Problem.
Below are entries. Copy exactly the lines running from the line that holds "This screenshot has height=771, width=1837." to the line that holds "Task: Edit the Customers page row", with both ends included.

Input data.

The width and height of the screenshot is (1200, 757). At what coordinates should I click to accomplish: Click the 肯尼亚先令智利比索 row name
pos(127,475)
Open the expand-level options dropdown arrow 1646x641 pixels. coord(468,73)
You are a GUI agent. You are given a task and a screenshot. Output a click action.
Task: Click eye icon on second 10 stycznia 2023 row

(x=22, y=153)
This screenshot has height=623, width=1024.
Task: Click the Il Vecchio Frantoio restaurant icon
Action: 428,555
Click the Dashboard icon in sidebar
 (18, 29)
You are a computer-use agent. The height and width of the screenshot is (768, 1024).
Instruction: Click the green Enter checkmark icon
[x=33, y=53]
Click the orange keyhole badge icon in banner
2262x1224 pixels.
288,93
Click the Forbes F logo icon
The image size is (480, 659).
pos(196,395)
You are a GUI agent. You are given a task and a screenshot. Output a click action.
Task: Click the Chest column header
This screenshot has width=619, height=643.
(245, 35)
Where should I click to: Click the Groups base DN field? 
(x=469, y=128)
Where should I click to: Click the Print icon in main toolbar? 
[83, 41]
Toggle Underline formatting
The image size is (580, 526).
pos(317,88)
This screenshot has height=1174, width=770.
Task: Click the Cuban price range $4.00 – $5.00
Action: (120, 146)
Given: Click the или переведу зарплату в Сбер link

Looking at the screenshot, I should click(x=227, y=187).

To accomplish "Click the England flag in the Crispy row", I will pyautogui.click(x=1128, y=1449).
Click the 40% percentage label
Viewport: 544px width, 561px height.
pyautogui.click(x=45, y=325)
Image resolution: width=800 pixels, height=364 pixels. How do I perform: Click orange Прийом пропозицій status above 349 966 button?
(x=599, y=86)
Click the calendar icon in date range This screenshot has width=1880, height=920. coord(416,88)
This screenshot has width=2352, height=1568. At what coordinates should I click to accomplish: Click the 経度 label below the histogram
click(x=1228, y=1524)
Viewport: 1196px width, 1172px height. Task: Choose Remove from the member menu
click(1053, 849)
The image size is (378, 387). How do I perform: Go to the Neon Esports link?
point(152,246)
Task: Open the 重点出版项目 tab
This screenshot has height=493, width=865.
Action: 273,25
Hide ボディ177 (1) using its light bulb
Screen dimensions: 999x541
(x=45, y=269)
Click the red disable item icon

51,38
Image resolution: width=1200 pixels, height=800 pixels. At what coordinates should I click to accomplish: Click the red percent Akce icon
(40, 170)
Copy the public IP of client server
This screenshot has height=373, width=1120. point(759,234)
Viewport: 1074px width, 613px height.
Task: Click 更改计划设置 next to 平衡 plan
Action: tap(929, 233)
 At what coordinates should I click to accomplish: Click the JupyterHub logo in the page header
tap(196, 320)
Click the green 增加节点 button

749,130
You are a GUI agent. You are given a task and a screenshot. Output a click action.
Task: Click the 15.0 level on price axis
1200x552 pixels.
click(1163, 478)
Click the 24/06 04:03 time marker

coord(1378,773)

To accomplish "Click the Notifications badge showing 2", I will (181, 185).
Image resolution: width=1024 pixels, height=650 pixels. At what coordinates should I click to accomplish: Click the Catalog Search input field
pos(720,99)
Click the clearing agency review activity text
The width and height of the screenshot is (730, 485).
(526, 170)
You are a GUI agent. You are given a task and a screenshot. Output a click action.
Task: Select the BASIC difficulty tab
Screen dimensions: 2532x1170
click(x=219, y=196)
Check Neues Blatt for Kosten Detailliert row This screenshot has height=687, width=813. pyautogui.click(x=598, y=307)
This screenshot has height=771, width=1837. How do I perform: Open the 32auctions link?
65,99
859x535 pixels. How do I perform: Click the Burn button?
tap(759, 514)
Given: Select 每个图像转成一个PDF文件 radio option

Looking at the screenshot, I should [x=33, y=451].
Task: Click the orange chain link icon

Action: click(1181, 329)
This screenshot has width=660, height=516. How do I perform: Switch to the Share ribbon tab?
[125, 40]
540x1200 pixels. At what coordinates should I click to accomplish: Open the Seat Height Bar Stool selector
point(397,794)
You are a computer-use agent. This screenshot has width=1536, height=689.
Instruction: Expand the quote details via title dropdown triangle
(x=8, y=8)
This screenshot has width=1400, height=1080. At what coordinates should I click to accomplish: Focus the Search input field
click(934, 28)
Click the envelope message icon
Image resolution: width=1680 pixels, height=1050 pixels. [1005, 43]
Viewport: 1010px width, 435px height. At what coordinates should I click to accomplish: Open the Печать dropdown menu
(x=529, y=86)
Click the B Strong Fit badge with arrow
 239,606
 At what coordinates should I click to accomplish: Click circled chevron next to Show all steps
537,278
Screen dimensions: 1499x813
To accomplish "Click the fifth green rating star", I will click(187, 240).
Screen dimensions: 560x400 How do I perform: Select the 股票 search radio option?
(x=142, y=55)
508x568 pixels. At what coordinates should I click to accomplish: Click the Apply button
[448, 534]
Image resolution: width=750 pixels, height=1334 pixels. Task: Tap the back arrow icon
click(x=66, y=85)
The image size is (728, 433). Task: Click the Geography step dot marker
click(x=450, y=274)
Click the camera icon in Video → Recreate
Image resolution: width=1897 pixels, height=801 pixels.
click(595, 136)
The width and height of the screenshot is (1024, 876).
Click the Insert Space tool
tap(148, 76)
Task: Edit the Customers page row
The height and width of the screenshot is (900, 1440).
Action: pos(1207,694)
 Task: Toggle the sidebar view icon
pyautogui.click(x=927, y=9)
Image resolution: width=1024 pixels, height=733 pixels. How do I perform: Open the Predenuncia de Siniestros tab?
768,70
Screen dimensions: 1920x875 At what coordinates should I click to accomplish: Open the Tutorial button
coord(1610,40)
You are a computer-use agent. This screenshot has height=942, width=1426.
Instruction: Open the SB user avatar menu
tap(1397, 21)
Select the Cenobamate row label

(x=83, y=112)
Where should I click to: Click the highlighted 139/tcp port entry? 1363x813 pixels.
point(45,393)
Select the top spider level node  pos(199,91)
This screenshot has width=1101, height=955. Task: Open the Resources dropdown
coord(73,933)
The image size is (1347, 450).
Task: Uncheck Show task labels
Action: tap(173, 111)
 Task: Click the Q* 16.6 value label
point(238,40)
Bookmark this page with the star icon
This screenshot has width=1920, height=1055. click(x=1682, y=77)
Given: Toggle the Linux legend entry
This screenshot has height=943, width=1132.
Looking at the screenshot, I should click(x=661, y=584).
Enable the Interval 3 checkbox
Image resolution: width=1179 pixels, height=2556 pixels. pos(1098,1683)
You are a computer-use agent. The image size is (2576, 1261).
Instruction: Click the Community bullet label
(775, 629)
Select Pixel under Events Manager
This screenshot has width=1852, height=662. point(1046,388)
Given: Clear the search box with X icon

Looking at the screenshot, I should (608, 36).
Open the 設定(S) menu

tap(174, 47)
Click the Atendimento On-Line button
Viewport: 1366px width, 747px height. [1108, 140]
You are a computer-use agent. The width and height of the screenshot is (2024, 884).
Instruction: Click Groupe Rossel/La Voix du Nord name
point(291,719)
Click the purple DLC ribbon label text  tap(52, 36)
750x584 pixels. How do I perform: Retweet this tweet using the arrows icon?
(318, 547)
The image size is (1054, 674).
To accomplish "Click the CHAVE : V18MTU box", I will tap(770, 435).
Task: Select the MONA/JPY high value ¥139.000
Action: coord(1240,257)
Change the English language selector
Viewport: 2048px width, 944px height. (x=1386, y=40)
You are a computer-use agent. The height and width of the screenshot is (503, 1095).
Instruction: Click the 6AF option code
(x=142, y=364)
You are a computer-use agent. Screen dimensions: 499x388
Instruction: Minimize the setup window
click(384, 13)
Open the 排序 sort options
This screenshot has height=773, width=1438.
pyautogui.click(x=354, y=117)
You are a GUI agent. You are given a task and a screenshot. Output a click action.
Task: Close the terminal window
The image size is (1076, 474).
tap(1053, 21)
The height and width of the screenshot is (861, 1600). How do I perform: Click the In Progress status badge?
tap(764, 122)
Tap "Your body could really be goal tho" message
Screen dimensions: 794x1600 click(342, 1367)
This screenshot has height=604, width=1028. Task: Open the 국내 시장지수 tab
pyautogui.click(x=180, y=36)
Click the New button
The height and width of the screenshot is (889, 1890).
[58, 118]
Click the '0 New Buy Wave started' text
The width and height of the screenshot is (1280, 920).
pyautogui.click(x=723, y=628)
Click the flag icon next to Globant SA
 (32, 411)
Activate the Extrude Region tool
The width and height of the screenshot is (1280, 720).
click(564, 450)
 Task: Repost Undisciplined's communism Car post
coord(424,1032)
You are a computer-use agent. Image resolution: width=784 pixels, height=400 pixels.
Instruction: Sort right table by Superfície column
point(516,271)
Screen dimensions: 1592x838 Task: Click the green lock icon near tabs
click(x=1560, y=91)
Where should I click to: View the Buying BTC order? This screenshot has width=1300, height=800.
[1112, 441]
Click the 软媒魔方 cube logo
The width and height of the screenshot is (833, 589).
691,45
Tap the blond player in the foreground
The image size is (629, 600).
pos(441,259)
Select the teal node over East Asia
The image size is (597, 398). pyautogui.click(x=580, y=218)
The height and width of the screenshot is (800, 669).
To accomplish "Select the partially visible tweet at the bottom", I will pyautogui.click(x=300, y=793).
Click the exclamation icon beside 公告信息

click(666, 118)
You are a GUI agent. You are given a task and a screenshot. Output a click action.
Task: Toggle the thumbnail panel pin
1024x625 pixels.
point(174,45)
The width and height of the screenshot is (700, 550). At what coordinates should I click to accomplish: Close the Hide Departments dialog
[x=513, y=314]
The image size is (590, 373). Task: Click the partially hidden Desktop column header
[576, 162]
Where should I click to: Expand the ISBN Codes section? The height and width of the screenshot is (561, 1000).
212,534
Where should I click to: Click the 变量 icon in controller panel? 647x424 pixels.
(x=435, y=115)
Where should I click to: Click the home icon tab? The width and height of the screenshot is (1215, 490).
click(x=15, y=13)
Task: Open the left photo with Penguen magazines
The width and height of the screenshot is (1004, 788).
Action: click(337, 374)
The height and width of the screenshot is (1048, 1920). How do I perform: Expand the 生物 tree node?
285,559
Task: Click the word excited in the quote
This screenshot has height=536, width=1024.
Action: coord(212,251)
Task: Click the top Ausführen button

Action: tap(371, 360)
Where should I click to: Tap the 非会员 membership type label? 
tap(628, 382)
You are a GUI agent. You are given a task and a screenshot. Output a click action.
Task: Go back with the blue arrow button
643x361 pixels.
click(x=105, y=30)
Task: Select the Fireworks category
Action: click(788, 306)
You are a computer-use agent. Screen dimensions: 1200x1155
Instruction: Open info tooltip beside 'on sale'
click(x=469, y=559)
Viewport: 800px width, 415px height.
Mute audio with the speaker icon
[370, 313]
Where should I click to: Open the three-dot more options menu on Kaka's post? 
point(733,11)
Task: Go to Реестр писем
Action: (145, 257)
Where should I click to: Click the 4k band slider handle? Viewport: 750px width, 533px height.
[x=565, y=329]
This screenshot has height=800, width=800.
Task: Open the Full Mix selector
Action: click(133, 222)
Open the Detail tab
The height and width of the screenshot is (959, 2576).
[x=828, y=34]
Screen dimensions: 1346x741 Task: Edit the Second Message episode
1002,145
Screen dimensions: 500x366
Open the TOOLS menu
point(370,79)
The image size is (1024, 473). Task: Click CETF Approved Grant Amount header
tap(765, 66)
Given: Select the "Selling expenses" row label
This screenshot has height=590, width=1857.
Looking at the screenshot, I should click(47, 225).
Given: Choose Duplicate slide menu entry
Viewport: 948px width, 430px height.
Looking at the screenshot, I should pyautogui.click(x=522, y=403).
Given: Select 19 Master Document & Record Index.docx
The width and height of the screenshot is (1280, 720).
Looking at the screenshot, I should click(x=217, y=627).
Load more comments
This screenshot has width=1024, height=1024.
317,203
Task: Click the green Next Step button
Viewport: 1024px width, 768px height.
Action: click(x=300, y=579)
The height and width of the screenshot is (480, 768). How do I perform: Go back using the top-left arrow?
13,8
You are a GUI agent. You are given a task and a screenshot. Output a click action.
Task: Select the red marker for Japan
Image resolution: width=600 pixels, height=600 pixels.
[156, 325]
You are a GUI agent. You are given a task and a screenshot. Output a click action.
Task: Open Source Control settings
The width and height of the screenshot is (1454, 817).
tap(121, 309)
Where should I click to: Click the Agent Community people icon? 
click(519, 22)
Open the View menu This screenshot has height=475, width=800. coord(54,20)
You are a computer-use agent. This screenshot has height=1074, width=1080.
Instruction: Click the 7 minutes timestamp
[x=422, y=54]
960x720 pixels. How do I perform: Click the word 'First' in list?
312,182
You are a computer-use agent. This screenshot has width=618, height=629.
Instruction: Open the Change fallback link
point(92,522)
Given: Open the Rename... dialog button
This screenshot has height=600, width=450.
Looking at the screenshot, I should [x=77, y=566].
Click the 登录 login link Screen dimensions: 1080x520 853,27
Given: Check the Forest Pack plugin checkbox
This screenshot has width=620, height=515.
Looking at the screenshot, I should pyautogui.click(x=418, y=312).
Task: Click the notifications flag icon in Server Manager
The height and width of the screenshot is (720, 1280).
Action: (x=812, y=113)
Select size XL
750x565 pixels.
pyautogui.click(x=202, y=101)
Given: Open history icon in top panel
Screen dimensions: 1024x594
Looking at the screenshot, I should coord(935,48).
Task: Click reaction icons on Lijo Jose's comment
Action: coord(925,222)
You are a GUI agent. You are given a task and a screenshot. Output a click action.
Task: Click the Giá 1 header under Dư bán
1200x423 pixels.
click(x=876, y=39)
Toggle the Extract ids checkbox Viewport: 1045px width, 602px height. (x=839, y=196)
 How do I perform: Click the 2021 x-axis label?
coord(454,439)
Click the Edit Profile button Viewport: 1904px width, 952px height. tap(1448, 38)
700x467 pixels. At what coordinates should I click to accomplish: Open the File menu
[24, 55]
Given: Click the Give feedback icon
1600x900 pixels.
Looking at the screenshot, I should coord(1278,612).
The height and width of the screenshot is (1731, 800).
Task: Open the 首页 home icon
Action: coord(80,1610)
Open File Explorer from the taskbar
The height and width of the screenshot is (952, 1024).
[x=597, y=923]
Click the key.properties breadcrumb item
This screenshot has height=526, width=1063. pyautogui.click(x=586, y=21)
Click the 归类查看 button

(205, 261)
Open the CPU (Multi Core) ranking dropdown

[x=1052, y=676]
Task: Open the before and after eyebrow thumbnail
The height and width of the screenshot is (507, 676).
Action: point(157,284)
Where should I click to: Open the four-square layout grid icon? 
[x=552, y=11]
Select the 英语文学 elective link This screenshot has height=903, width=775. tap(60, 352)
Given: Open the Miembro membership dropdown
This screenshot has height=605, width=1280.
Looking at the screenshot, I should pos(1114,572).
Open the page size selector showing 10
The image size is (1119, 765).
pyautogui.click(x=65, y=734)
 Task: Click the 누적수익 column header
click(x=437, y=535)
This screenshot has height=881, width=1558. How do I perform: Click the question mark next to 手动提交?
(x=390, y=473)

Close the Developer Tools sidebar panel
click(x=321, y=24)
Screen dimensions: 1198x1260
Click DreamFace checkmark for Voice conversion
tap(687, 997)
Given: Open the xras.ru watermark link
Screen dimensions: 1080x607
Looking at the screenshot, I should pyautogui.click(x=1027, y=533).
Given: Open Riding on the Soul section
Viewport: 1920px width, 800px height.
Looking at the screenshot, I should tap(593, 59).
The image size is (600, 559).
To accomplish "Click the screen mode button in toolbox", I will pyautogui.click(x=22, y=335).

Result of this task.
This screenshot has height=771, width=1837. How do I perform: Open the 32auctions link?
65,99
859x535 pixels. How do I perform: Click the Burn button?
tap(759, 514)
Given: Select 每个图像转成一个PDF文件 radio option

Looking at the screenshot, I should [x=33, y=451].
Task: Click the orange chain link icon

Action: click(1181, 329)
This screenshot has width=660, height=516. How do I perform: Switch to the Share ribbon tab?
[125, 40]
540x1200 pixels. At what coordinates should I click to accomplish: Open the Seat Height Bar Stool selector
point(397,794)
You are a computer-use agent. This screenshot has width=1536, height=689.
Instruction: Expand the quote details via title dropdown triangle
(x=8, y=8)
This screenshot has width=1400, height=1080. At what coordinates should I click to accomplish: Focus the Search input field
click(934, 28)
Click the envelope message icon
Image resolution: width=1680 pixels, height=1050 pixels. [1005, 43]
Viewport: 1010px width, 435px height. At what coordinates should I click to accomplish: Open the Печать dropdown menu
(x=529, y=86)
Click the B Strong Fit badge with arrow
 239,606
 At what coordinates should I click to accomplish: Click circled chevron next to Show all steps
537,278
Screen dimensions: 1499x813
To accomplish "Click the fifth green rating star", I will click(187, 240).
Screen dimensions: 560x400 How do I perform: Select the 股票 search radio option?
(x=142, y=55)
508x568 pixels. At what coordinates should I click to accomplish: Click the Apply button
[448, 534]
Image resolution: width=750 pixels, height=1334 pixels. Task: Tap the back arrow icon
click(x=66, y=85)
The image size is (728, 433). Task: Click the Geography step dot marker
click(x=450, y=274)
Click the camera icon in Video → Recreate
Image resolution: width=1897 pixels, height=801 pixels.
click(595, 136)
The width and height of the screenshot is (1024, 876).
Click the Insert Space tool
tap(148, 76)
Task: Edit the Customers page row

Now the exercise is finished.